## Given task 1
Using the sports piracy article, decide whether each statement agrees with it: (a) the study surveyed more than 6,000 sports fans aged 18-64; (b) the study was the first in a series carried out for Synamedia; (c) OTT sports streaming services stood to gain 19% of the total. Answer yes or no for each, and quote the words of the article that settle it.
## Given task 2
Pick up the sports piracy article after its last sentence and write how it continues.

## Page excerpt
# # # # # # #

Anti-piracy tech can drive $28BN goldmine for sports
Details
Joseph O'Halloran
| 15 March 2021
In what is said to be the first calculation of the true cost of sports piracy, a report from Synamedia has revealed that service providers and rights holders can unlock up to $28.3 billion in new revenue each year by reducing the phenomenon.
Synamedia 15March2021
The online quantitative study of over 6,000 sports fans aged 18-64 in Brazil, Egypt, Germany, India, Italy, Jordan, Malaysia, Saudi Arabia, the UK and the US was undertaken by data and analytics firm Ampere Analysis, the third in a series carrried out on behalf of Synamedia. Consumers were pre-filtered and chosen based on their experience of watching sport on TV.
The report, Pricing Piracy: The Value Of Action, identified the demographics and characteristics of those illegal users most likely to convert to legal services, including their reaction when illegal viewing is disrupted. As service providers address the triggers that lead consumers to seek out illegal services, the research evaluated how different illegal viewers respond to anti-piracy measures and how they have the power to transform piracy from a cost centre into a revenue opportunity with measurable ROI. It observed that OTT sports streaming services stood to gain $5.4 billion, or 19% of the total, with the balance up for grabs by other pay-TV providers.

# # # # # # #

## Records supplied
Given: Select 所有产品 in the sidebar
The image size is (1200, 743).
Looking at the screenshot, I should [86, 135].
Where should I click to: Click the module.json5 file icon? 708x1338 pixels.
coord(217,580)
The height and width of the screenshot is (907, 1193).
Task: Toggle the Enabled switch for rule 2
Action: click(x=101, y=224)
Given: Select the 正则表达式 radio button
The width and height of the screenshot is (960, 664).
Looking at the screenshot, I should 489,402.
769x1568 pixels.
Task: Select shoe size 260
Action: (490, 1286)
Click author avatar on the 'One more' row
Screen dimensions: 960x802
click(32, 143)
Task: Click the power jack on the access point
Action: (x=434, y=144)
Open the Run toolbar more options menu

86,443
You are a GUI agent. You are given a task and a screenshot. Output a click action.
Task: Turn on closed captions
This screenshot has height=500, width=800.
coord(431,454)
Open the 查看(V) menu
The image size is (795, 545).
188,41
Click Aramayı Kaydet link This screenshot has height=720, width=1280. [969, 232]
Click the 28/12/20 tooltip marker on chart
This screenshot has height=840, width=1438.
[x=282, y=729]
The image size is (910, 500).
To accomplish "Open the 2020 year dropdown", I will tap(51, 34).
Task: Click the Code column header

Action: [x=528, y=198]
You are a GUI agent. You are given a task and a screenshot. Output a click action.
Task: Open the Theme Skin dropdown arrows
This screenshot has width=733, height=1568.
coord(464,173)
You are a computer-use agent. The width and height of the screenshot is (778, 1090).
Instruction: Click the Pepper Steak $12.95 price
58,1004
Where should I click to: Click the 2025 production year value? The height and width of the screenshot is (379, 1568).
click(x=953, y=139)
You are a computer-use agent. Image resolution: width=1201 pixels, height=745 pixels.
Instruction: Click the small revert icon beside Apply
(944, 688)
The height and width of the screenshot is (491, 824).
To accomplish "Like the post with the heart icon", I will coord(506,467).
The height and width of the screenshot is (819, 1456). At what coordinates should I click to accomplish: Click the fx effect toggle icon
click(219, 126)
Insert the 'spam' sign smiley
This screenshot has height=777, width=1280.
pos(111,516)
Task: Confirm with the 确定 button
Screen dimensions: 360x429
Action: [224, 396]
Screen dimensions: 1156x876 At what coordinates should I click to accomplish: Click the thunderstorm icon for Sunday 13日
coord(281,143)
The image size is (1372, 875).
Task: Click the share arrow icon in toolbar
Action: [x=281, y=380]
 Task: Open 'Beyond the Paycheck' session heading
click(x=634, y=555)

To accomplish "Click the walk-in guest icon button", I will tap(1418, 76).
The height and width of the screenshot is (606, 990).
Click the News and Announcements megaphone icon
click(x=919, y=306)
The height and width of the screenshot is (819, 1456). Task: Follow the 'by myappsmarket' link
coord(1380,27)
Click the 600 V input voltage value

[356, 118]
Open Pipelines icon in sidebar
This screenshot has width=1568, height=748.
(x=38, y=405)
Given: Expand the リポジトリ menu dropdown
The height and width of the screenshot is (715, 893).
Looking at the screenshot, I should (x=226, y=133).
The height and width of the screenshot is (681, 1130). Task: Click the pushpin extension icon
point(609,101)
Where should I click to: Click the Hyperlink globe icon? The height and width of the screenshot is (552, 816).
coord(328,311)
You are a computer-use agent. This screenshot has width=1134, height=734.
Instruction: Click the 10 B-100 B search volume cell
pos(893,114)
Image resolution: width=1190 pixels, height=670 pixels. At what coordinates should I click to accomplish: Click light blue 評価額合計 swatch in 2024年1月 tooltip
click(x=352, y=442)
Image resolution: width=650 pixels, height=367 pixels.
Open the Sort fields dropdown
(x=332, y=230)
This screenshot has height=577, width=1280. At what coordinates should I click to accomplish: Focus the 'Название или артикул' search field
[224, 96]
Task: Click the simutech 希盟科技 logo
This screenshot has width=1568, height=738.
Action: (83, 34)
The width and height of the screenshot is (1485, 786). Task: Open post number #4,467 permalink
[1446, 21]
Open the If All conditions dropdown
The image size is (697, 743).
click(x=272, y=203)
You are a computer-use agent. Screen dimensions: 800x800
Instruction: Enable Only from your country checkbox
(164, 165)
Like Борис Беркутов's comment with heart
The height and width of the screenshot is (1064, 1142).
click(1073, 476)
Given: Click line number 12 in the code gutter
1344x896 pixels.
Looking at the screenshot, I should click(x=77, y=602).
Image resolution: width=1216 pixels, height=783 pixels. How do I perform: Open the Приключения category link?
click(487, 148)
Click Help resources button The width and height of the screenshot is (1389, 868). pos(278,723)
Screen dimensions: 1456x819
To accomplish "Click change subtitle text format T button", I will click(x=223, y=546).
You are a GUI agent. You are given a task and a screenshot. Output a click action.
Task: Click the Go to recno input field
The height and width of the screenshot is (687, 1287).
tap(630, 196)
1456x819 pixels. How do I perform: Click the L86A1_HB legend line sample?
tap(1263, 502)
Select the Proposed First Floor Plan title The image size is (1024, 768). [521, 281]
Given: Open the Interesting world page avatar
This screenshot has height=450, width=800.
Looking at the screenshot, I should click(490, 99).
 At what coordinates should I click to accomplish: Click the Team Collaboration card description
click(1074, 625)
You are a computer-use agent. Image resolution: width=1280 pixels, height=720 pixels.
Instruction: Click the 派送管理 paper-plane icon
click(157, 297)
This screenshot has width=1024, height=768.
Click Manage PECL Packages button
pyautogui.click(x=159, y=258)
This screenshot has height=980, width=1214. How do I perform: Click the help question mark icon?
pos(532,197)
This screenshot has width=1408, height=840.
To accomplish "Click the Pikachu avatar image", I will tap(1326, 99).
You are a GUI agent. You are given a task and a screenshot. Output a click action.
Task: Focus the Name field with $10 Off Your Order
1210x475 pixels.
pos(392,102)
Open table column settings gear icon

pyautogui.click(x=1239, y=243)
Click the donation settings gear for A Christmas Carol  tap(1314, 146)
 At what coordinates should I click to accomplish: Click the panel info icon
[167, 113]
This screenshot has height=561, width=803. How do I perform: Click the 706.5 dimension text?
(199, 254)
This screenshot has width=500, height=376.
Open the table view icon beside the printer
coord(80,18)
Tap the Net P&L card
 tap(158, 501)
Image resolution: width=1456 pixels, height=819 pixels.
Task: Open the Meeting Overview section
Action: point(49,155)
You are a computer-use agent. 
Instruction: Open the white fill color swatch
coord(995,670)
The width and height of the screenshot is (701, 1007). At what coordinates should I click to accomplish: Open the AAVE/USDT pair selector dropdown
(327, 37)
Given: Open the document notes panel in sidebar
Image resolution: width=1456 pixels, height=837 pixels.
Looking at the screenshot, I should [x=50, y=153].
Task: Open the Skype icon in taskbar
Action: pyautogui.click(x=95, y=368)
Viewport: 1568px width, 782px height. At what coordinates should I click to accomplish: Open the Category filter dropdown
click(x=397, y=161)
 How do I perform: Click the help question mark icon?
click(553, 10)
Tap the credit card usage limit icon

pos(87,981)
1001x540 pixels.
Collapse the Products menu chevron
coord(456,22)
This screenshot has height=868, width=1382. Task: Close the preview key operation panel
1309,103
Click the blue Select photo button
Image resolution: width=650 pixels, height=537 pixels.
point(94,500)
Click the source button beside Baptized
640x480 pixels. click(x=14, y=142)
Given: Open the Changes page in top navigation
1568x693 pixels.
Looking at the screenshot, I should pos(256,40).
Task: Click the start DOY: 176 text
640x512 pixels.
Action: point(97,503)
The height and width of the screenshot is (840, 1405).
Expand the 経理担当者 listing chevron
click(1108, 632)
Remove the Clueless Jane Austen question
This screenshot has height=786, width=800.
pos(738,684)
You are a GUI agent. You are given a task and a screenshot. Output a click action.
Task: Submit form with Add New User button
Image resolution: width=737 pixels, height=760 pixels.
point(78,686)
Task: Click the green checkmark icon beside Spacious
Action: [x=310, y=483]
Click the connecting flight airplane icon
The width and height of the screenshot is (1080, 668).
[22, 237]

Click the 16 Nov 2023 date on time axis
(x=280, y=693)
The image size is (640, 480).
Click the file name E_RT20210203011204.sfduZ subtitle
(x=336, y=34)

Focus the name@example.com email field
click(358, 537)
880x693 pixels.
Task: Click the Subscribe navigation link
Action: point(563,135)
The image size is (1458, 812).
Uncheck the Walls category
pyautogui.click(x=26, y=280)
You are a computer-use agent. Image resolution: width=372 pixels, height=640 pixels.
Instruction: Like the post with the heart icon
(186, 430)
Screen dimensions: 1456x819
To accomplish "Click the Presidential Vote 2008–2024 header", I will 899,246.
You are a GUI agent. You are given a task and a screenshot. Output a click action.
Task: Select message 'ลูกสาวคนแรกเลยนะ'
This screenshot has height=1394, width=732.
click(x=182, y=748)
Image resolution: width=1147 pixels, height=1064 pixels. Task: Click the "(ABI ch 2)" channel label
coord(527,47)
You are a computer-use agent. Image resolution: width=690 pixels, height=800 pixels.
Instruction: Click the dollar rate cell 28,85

# # # # # # #

## Final answer 1
(a) Yes: "The online quantitative study of over 6,000 sports fans aged 18-64"
(b) No: "the third in a series"
(c) Yes: "OTT sports streaming services stood to gain $5.4 billion, or 19% of the total"

## Final answer 2
With an understanding about pirate users’ motivations and behaviour, Synamedia said that service providers can target interventions - such as disrupting streams and incentives – at those viewers most likely to switch to legitimate services: the ‘converter cohort’. It found that nearly three quarters of sports fans were willing to switch from illegal streams if a legitimate alternative is available and if the illegal streams become unreliable.
The study also discovered that the converter cohort tended to be younger and are often families with young children. They are avid sports viewers with many watching ten or more different sports using connected devices. Two-fifths of the converter cohort said they would subscribe to OTT streaming sports services, including single-sport services run by rights owners, with the balance opting for traditional pay-TV services, particularly those that offer exclusive sports rights. Almost three-fifths (57%) of the converter cohort already paid for legitimate services and just over half (52%) paid for pirate services.
Yet despite the opportunity, Synamedia cautioned that converting pirate customers to legitimate ones required service providers to address the triggers that encourage consumers to seek out illegal services in the first place. These include a flexible access without complex installations or long contracts, ease of use, and availability on every device in any location, coupled with a price point that is often much lower than a traditional pay-TV service with premium sports tiers included.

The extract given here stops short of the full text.